Это он нарочно передразнил?
Даша сосредоточенно насупилась.
— Когда у тебя было в первый раз?
— Ты про секс?
— Угу.
Он произнёс, не поднимая головы, вычерчивая очередную линию:
— Давно.
— Вот прям совсем давно? Это во сколько лет?
— В четырнадцать, — Лакшин коротко глянул на Дашу, но только затем, чтобы свериться с натурой. — Или уже в пятнадцать. Восьмой класс.
— Восьмой? А не рано?
— Может, и рано. Но так получилось, — бесстрастно откликнулся он.
— Такая прям любовь была? — не унималась Даша.

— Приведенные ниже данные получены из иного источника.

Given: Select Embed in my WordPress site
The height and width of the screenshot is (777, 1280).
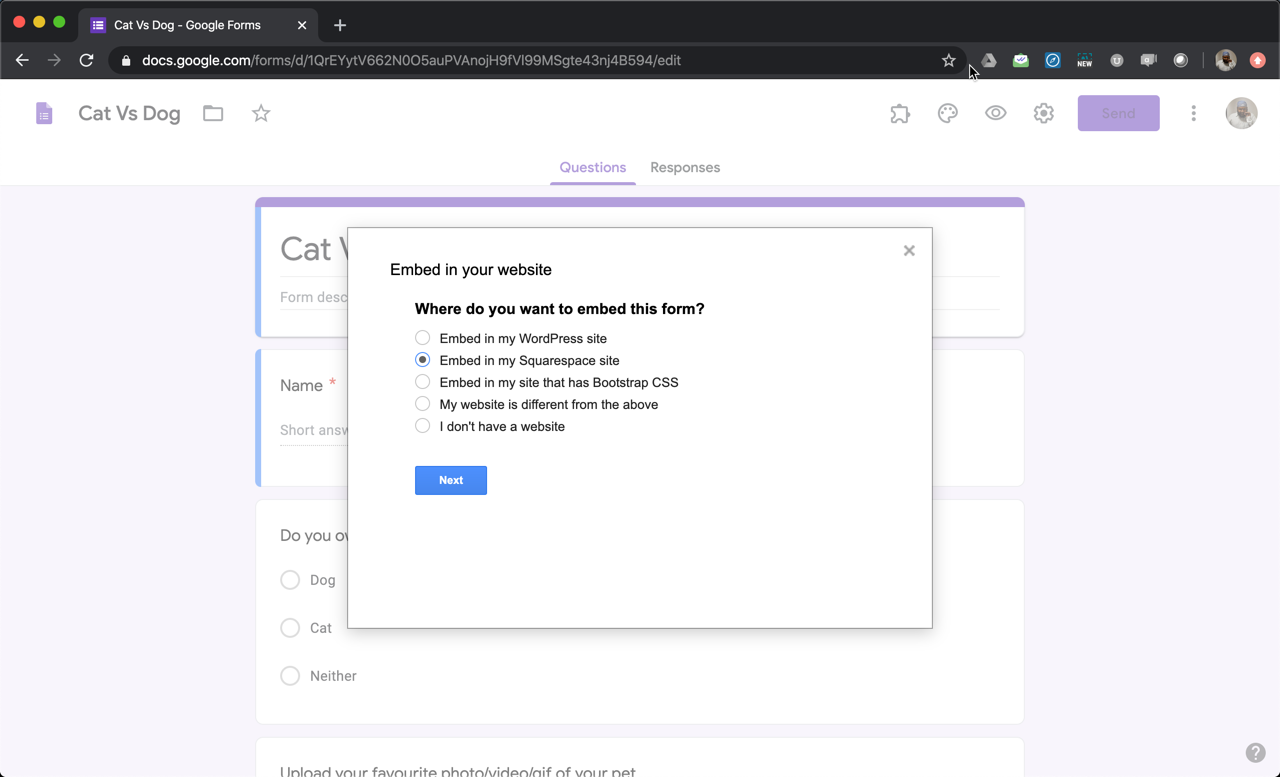Looking at the screenshot, I should point(422,338).
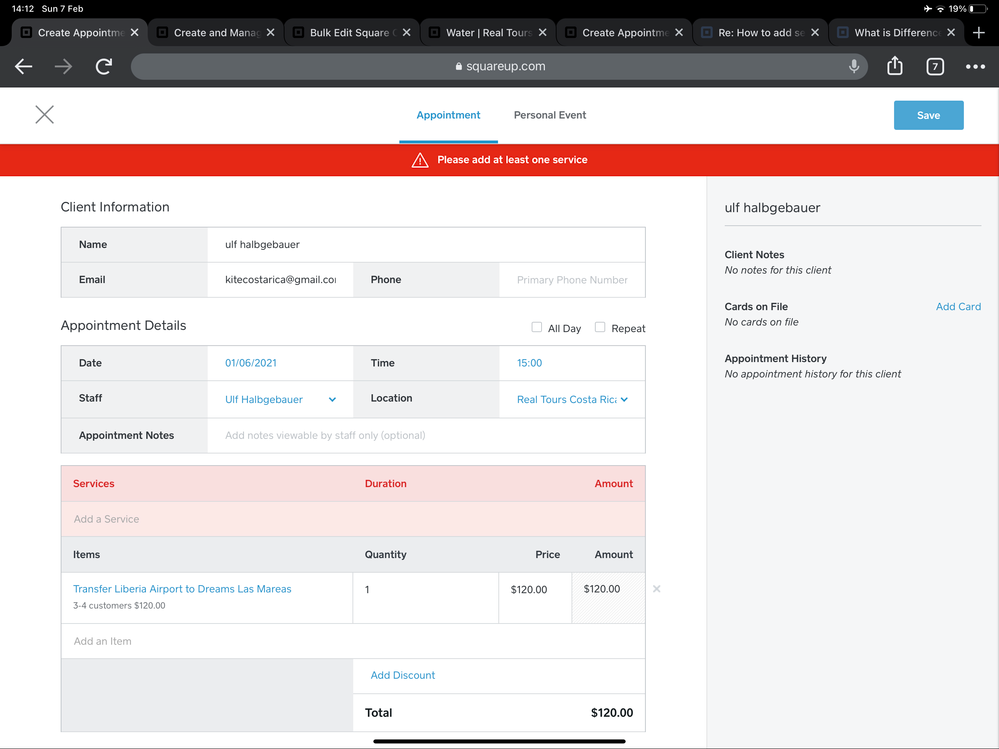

— Не было. Любви. Совсем. Она в десятом училась. Мы просто знакомы были. Пересекались в одной компании. Поболтали пару раз. Ну, разок, поцеловались. Но тоже — просто так, почти по приколу.
— А что тогда?
— Не знаю. Про неё много чего говорили. Но, по-моему, по большей части слухи и сплетни. Кто-то нарочно пустил. В отместку.
— И?
— Вот и она, наверное, в отместку. Как-то утром случайно встретились перед школой, и она предложила вместо уроков пойти к ней.

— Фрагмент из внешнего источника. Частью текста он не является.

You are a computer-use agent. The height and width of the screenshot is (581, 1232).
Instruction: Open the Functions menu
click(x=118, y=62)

Лакшин гораздо больше внимания уделял рисунку. То морщился критично, то смотрел оценивающе, приподняв бровь и чуть откинувшись назад, то удовлетворённо улыбался одним уголком рта. И между делом рассказывал, неторопливо и абсолютно спокойно.
— И ты пошёл? — уточнила Даша, хотя ответ и без того был понятен, а дело совсем в другом. — Ты же знал, что она не по-настоящему, со зла.
Он поднял голову, дёрнул плечами.
— Ну интересно же было. — Заодно ещё раз посмотрел на Дашу, скользнул взглядом сверху-вниз, сравнил с тем, что у него получалось. — И я подумал, что, если не со мной, она всё равно с кем-нибудь другим. И вообще не уверен был, что на самом деле случится.
— Но случилось?
— Ага.
— А потом?
— Потом я всё-таки в школу пошёл.
— А она?
— Не знаю. Тоже вроде бы.
— А дальше?
— Всё. — Лакшин скорее всего неосознанно, провёл рукой по щеке, и на ней остался бледный разноцветный след. — Больше ничего не было. Через несколько дней каникулы летние начались. А потом она в другую школу перешла. Или вообще переехала.
— А ты уже не смог остановиться? — иронично заключила Даша, а он кивнул:
— Наверное.
Нет, она не собиралась анализировать, делать выводы, тем более осуждать. Просто было любопытно. И такое тоже:
— Ты кому-нибудь кроме меня об этом рассказывал?
Ведь, похоже, и про Даниэля мало кто знал, а с ней он поделился: тайной имени, рубашкой и… вот этим.
— А никто, кроме тебя, и не спрашивал, — качнув головой, произнёс Лакшин, отложил мелок, а новый не взял. Посмотрел на Дашу. — А у тебя, конечно, всё по-другому было. Как полагается. И, конечно, с ним, да? С бывшим. Большая любовь, всё такое. Но всю школу вы стойко держались, и только на выпускном…
Последнее слово он нарочно растянул, не закончив фразы замолчал многозначительно, усмехнулся — показалось или нет? — с неприязнью.
— Не на выпускном, — возразила Даша. — Раньше. — Может, и не следовало говорить, но она сказала: — В его день рождения.
— Ясно, — Лакшин резко поднялся со стула, тот немного проехался по полу, положил на подоконник папку и листок с рисунком, даже не показав, хмыкнув, процитировал: — Лучший мой подарочек — это ты. — И прошёл вглубь комнаты, сел на кровать.
Даша оттолкнулась от перил, перешагнула через высокий порожек.
— Дань, ты злишься? Дань! — подошла, встала перед ним. — Но ты же сам заговорил. Зачем? Если тебя это так раздражает.